▸ **YOUR INSTRUCTIONS**: Copy the passage of the forum thread below word for word, from "I'm pretty sure" to "arctic_flame (Aug 23, 2009)".

▸ **TEXT PROVIDED**:
Added to host and DNS cache flushed. Cross my fingers and hope to never see this problem again. 
	

	
	
		
		

		
		
	


	




 (so far it's loading fine in FireFox now)


----------



## BadAnimal (Aug 23, 2009)

I often have the same issues with Firefox and gbatemp, it isn't just you.

I never have trouble with other sites, it is just gbatemp.


----------



## Apache Thunder (Aug 23, 2009)

Looks like I'm not the only one. 
	

	
	
		
		

		
		
	


	




Also....Mid Afternoon now and once again GBATemp as stopped working. Even with the host file updated it made no difference. Worked fine when I woke up in the morning but around 12pm it stopped working again. As expected it works fine if I load GBATemp in IE Tab. I think whoever is in control of the DNS domain for this site needs to take a closer look at this. If I'm not the only one who is having this issue then this could be widespread among USA FireFox users. If the site admin doesn't have this problem it may be because he lives close to the DNS domain location or is viewing it through a proxy server...

I'm pretty sure anyone in the western hemisphere might have this problem as well. Not sure about the Europe users or guys down under in Austrialia.


----------



## arctic_flame (Aug 23, 2009)

Apache Thunder said:
			
		

> Looks like I'm not the only one.
> 
> 
> 
> ...



If it works in IE the issue is entirely on your end. DNS doesn't magically change between applications.


----------



## desolator88 (Aug 23, 2009)

i use firefox. no problemo on my end. maybe ure firefox is secretly a PSP fan


----------



## nightking (Aug 23, 2009)

I would flush your dns if I were you. What do I mean by flush?

"Flushing the cache removes all the information stored in cache, forcing the computer to find the new DNS information for the website."

Instructions are here:

http://www.hostmysite.com/support/info/flushdns/


----------



## Apache Thunder (Aug 23, 2009)

Did that already....No effect. I did this right after adding the IP for the site to the hosts file. Didn't work as later in the day it went back to not working again. Its hit a miss now. It works but then later on doesn't work and works again later on...etc.

If this was a DNS problem on my machine, then why does Internet Explorer not have this problem. Why is it effecting only gbatemp? I have had no issues at all accessing other sties.


----------



## GamerOnHere (Aug 23, 2009)

I am using FireFox 3.5.2 and I am having no problems at all, in fact, for me, IE used to give me problems w/ GBAtemp (back when I didn't even know about forums, I just liked going to the downloads) but it was so long ago that I don't even know what the problems where. Now I have re-formatted my computer with expert software, and I am using IE8, without problems. Why don't you re-intall FireFox 3.5.2 and if that doesn't work, try Google Chrome.


----------

▸ **DATA ENTRIES**:
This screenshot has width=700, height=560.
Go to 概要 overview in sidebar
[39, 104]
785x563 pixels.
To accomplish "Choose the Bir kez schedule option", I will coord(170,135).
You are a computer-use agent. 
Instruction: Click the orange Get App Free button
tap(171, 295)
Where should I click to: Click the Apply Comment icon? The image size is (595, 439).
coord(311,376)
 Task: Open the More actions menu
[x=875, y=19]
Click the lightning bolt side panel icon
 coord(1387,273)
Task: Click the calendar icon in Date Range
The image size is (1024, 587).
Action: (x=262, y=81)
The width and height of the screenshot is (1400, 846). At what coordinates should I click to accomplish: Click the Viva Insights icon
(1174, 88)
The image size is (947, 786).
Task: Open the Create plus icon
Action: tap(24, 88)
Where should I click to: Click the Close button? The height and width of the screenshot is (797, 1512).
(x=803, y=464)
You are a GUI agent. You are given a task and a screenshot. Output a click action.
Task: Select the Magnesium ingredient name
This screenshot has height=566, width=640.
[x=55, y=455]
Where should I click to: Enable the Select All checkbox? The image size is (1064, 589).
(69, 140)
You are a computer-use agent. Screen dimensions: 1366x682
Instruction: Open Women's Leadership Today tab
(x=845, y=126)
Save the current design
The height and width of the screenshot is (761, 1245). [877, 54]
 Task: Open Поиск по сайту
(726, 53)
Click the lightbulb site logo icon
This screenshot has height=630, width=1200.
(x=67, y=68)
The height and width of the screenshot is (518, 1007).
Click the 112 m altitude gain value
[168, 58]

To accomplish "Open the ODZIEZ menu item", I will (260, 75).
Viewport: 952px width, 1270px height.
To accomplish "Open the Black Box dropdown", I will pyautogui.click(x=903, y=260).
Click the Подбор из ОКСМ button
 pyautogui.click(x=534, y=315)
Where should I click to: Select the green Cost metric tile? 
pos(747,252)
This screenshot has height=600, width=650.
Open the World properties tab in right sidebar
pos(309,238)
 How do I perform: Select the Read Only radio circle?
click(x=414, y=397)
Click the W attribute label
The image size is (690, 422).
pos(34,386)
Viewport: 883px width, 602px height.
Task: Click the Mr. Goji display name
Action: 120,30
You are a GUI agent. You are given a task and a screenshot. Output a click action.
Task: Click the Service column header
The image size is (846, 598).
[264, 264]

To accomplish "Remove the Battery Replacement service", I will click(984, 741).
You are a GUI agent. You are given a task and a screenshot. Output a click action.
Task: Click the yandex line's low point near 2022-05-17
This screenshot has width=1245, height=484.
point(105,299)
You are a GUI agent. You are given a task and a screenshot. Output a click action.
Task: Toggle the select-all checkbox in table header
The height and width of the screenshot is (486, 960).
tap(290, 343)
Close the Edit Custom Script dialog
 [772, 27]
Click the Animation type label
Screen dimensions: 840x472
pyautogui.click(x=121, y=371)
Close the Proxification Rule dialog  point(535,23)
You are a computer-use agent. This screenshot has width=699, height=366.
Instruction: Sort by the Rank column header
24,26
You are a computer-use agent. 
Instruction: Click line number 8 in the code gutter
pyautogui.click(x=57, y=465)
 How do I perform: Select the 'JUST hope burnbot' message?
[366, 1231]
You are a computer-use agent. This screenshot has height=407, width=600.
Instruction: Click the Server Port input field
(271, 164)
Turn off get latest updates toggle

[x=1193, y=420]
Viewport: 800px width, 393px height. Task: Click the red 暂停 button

▸ **WRITTEN REPLY**:
I'm pretty sure anyone in the western hemisphere might have this problem as well. Not sure about the Europe users or guys down under in Austrialia.


----------



## arctic_flame (Aug 23, 2009)